Вытащив бутылку с бензином, Колька идет на другую сторону, где припаркованы ментовский «жигуленок» и еще несколько машин. Все эти машины Колька щедро обливает бензином. Потом ведет дорожку к окну, за которым пел Ромка. И здесь поджигает бензин. Через минуту двери отделения хлопают. Колька стучит в окно и немного отходит, чтобы Ромка увидел его. Знаками он указывает Ромке на ручку. Мелкий поворачивает ее, и окно распахивается. Ромка сигает к Кольке в руки. Они бросаются к велосипеду. Колька гонит изо всех сил. Скорее к вокзалу — пацаны слышат, как звенит переезд. Бросив велик на ступеньках, Колька и Ромка бегут к поезду. Но поезд не спешит останавливаться. А вот мент, получивший ориентировку по рации, уже торопится к ним.
— Стоять, — орет он.
Колька выхватывает из внутреннего кармана штык-нож и приставляет его к горлу Ромки.
— Я его убью! Убью на хрен!
Мент оторопело останавливается.
— Спокойнее, спокойнее, — говорит он, делая маленький шаг вперед.
— Убью, — выдыхает Колька и надавливает острием на шею Ромки. Выступает кровь.
И мент вдруг верит ему. Он сникает.
— Убью, — повторяет Колька и сам себе верит.
Поезд наконец тормозит и распахивает двери. За спиной. Там, где нужно. Колька делает шаг, два, три — назад. И они с Ромкой оказываются в тамбуре.
Поезд хлопает дверьми и медленно набирает ход. Мент, опомнившись, машет машинисту. Но поезд идет дальше. Колька отпускает Ромку.
— Я больше не буду ныть, — вдруг серьезно говорит Ромка. — И это ничего, что тетя переехала. Мы найдем ее или прибьемся к какой-нибудь стае и заживем.
Колька кивает.
Они проходят в пустой вагон и садятся. Внезапно Колька вспоминает какой-то странный фильм, виденный им в детстве. Сначала возникает музыка, а после и обрывочные черно-белые кадры из фильма. Пам-пам-пам-пампарарам. Пам-пам-пам-пам… Там в конце появлялись абсолютно все герои… и танцевали хороводом…
И вдруг Колька на секунду видит всех-всех в вагоне.
И Чечена — он что-то разъясняет Саньке и Плеши. И Таньку — она болтает с вожаком. И стайных. Их пирожками кормит бабушка. И ментов.
И музыканта. Смотрят в окно Марат и Тимур. И Ленина Колька видит.

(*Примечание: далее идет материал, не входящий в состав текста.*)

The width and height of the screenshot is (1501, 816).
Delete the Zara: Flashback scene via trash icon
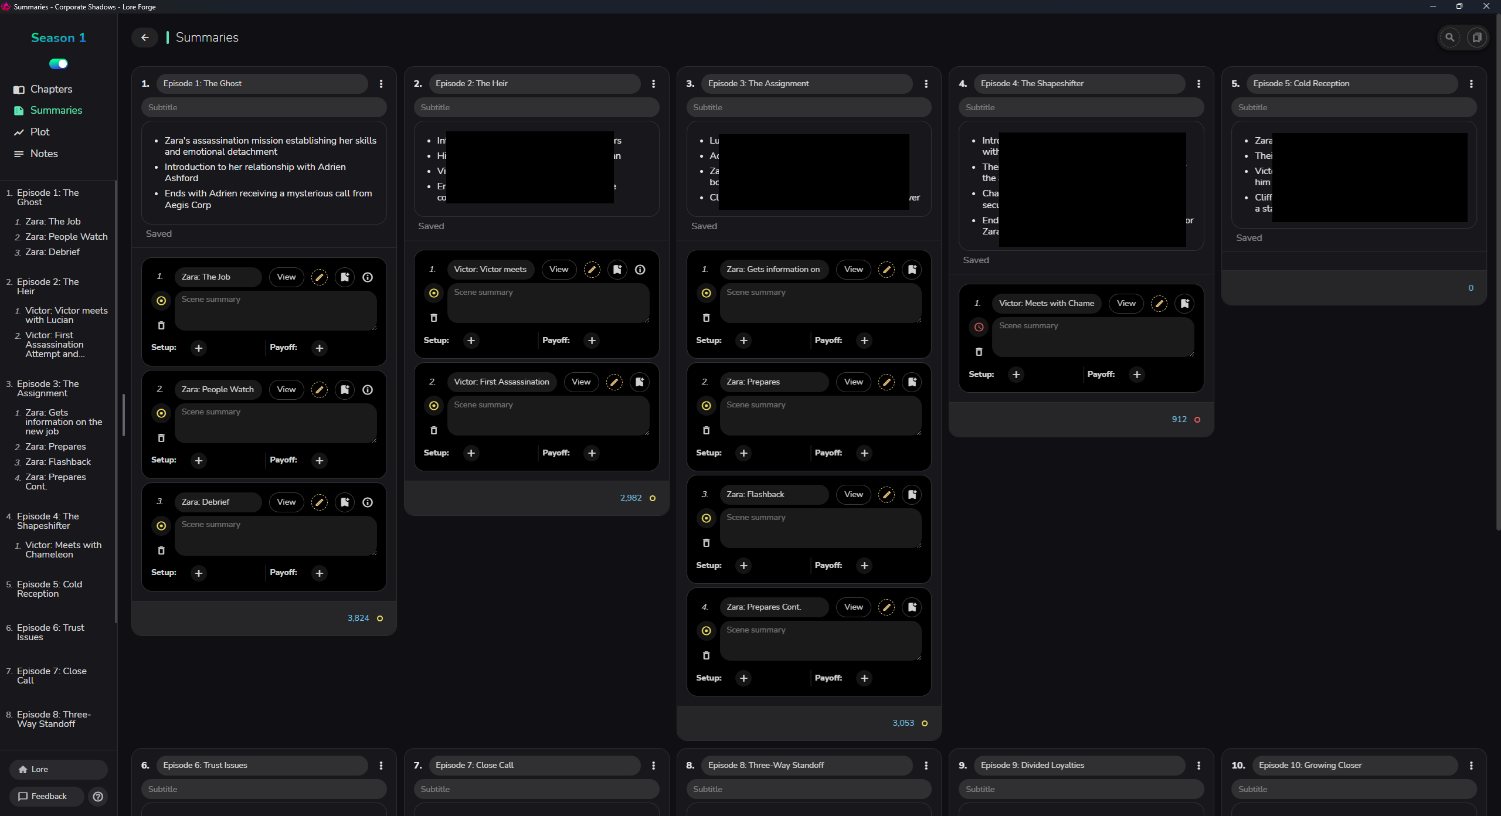click(x=706, y=543)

Колька моргает — и все пропадает. Даже музыка. Но Колька вытаскивает гармошку и воскрешает ее.
Колька встает и идет к дверям. Мелкий следует за ним. В тамбуре Колька берется за стоп-кран и медленно опускает его вниз, разорвав пломбу. Поезд тормозит с жутким скрипом. Ромку бросает вперед, но Колька придерживает его. Он разбивает стекло в дверях и выбрасывает рюкзак. Тот катится по насыпи в высокую траву. Затем Колька помогает выбраться Ромке. И вылезает сам.
Они спускаются по насыпи вниз. Колька подхватывает рюкзак. Братья бегут по полю через траву, пока не скрываются из виду.

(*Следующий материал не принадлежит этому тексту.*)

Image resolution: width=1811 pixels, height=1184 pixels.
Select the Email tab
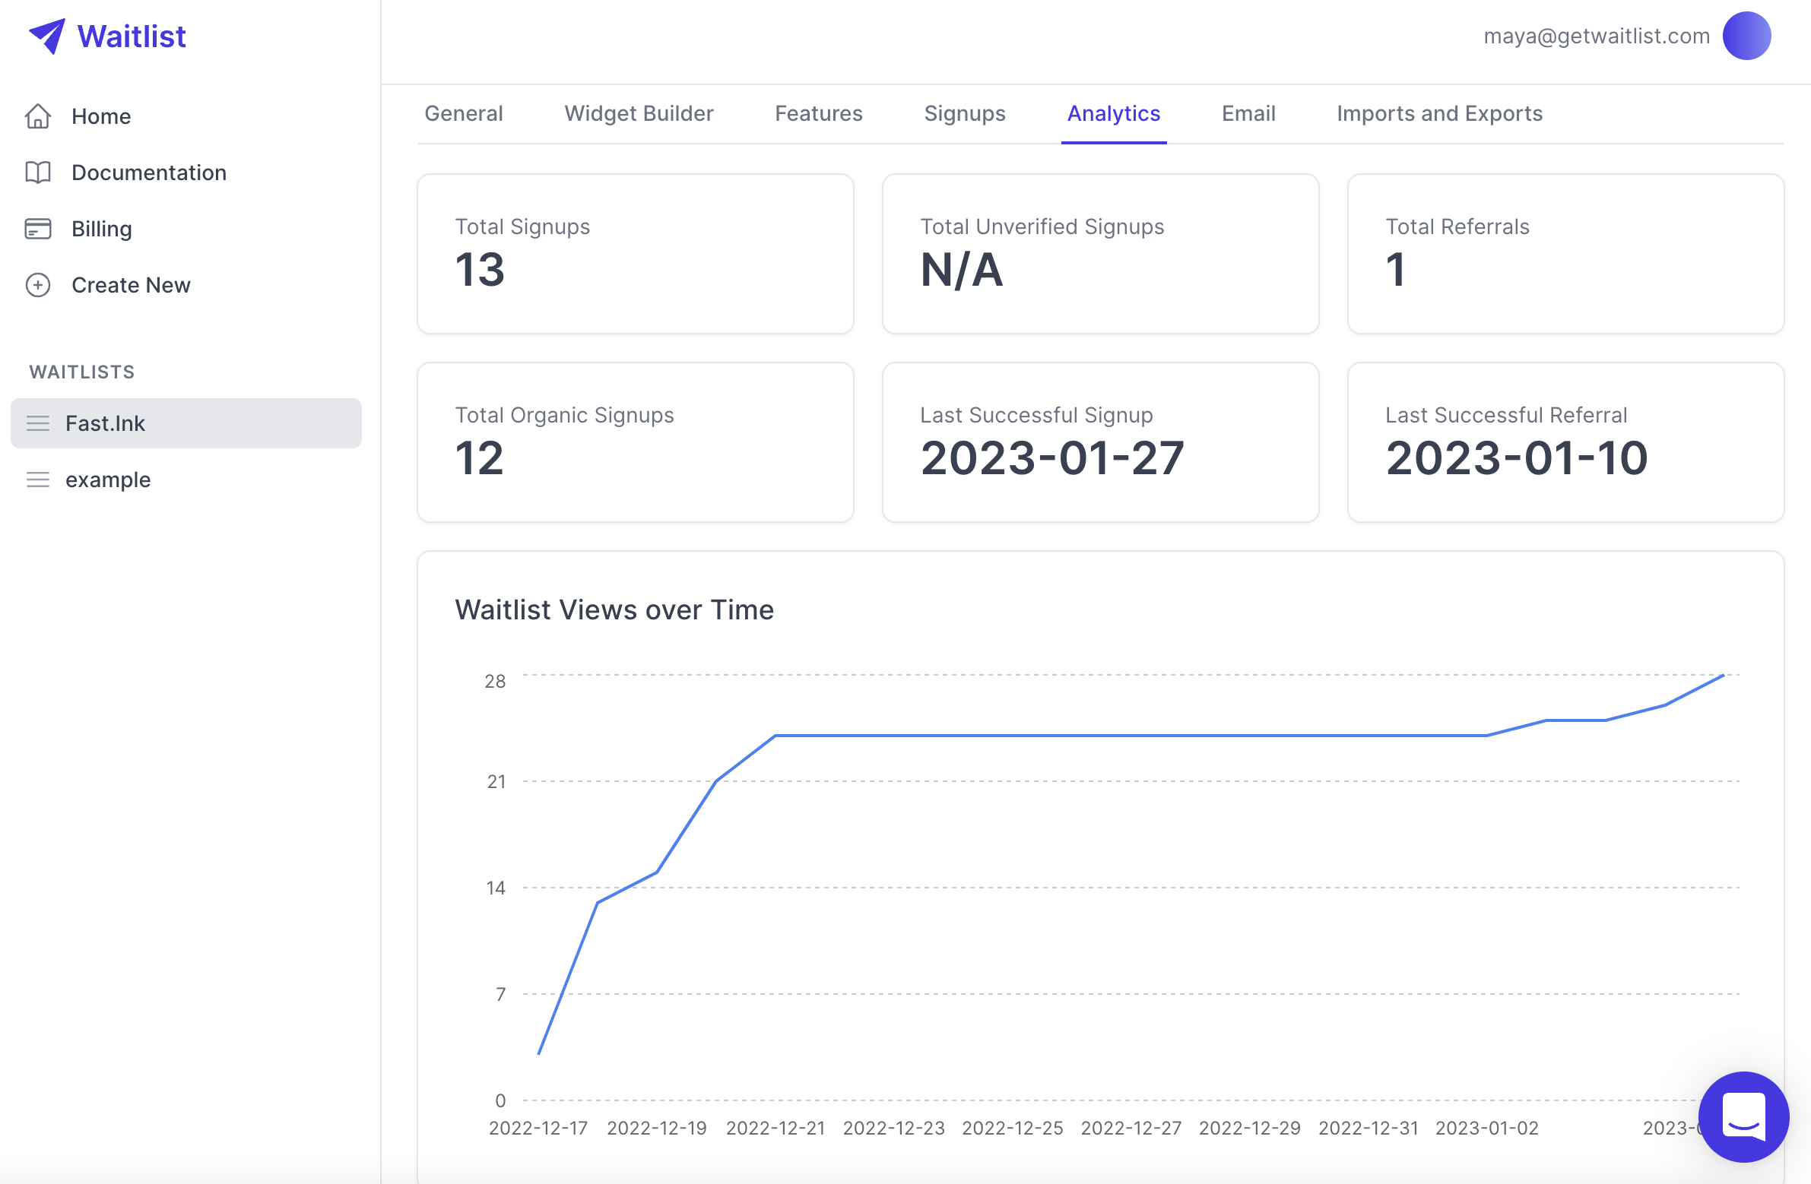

Даниил Дресвянников — родился в 1988 году в Ленинградской области. Закончил Санкт-Петербургский университет кино и телевидения по специальности «драматургия» (мастерская Ю.Клепикова). Автор около двадцати короткометражных и пяти полнометражных сценариев, а также стихов и новелл. Живет в Санкт-Петербурге.